Sunday, 22 January 2012

Bon Mots from Meades

Jonathan Meades has a formidable mind. I still relish the throwaway line shattering smug pretention that he voiced on one of his architectural history TV progs "Lutyens is known to have designed eleven houses, thirty-seven of which are in Surrey". 


His piece in the Telegraph urges us not to blame the slum estates of the sixties for the criminal behaviour of the underclass. Not that he likes or approves of the architecture, you understand, but because those who live in Albany refrain from crack dealing in the stairwells whilst those who live in Ernest Bevin House do not. Meades sums it up;
exclusion – initially expressed through truancy and minor delinquency – is wrought by people on themselves, by their irresponsibility and failure to integrate, because their life is an incompatible synthesis of primitivism and envy, of ill-education and consumerist desire
Unfortunately he stops there, hesitant perhaps at wandering too far from architectural history. More, Jonathan, please. 

7 comments:

Anonymous said...

Always enjoy watching Jonathan, his acute subtly perceptive observations are an absolute delight.

Robin Melville said...

A friend of mine worked for many years in social housing in some of the grimmest parts of Nottingham and Bristol. She used to assert -- as was the "given" in her field -- that the "built environment" was responsible for much of the problems.

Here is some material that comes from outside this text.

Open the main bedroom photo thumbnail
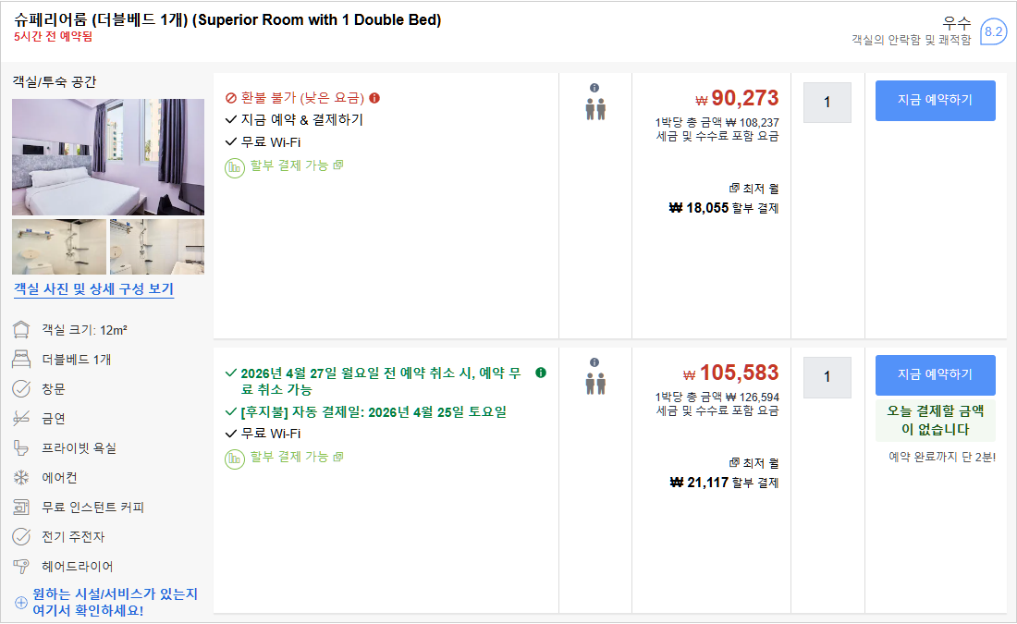The width and height of the screenshot is (1017, 624). (108, 157)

Soulless and brutal as they may be, some renovated blocks in S. London are now very desirable, whereas some rather nicely built '50s estates with gardens and street trees in Nottingham are hell holes.

However, Jonathan is wrong to say that the kids choose to be horrors. It's the culture of asocial alienation they're born into. There's no reference frame for anything else. So they grow up and raise feral children of their own.

"Popular" TV is no help at all since it promulgates that chippy, whingeing sense of entitlement wall-to-wall.

Demetrius said...

Did you see Meades on TV this week, in France with some interesting takes on 1960's history as well as other things.

Greg Tingey said...

J Meades, whoever he is, obviously has a formidable mouth.
I don't think he has a brain though.
In what used to be Walthamstow (before it became part of Waltham Forest) actually tried the housing experiment, and properly designed blocks of flats, and the surrounding lay-out of the grounds, made a HUGE difference to the behaviour of the inhabitants.
Which was pronptly fucked by guvmint as soon as we were amalgamated, because althouth the lifetime cost of proper design was low, first cost was high.
Guess what guvmint insisted on?
Yup low first cost, and to hell with long-term results.

Anonymous said...

Greg - which government? The current one or the last one?

Coney Island

right_writes said...

His use of the language is sublime, even though I suspect he is a bit of a lefty.

I put him up there with early Bob Dylan.

Budgie said...

It may seem humane for government to provide a welfare system, but the effect is to remove from the dim/feckless/unfortunate any chance of responsibility for their own welfare. The result is powerlessness (or the deprivation of self-actualisation to use sociological jargon).

We also have a very poor basic education system for the dim and feckless. Taken together the wonder is that we have so little trouble, not so much. It is not housing, as such, but state owned housing (inc associations in practice) that cannot be controlled by the individual tenant which emphasises powerlessness.